_Required work_. If a record holds a picture, drop the picture and return the rest of the record word for word.

_Source material_.
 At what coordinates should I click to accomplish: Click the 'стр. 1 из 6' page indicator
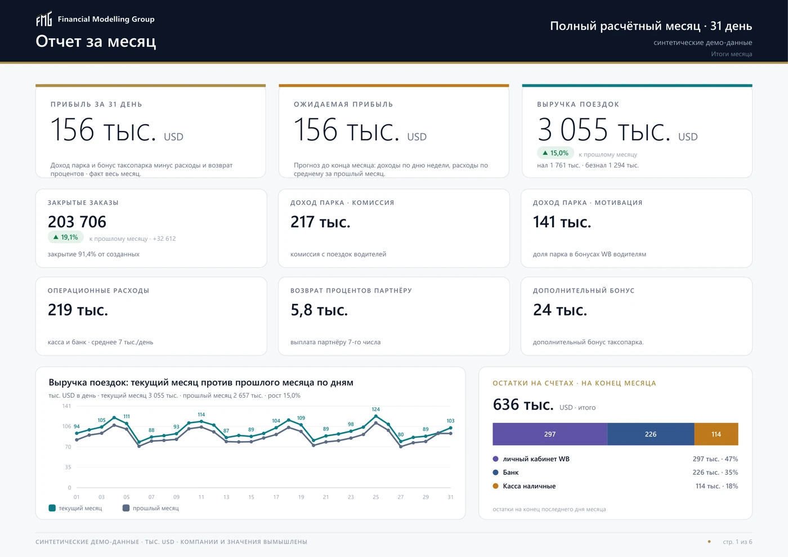click(737, 542)
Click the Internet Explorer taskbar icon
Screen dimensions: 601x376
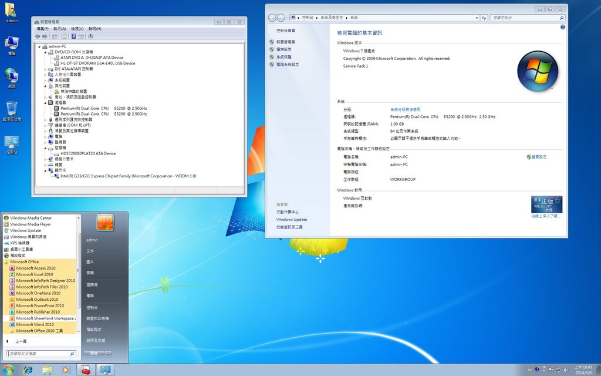[28, 370]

_Task solution_.
 At what coordinates should I click to accomplish: Click the 'стр. 1 из 6' page indicator
click(737, 542)
Click the Internet Explorer taskbar icon
Screen dimensions: 601x376
[28, 370]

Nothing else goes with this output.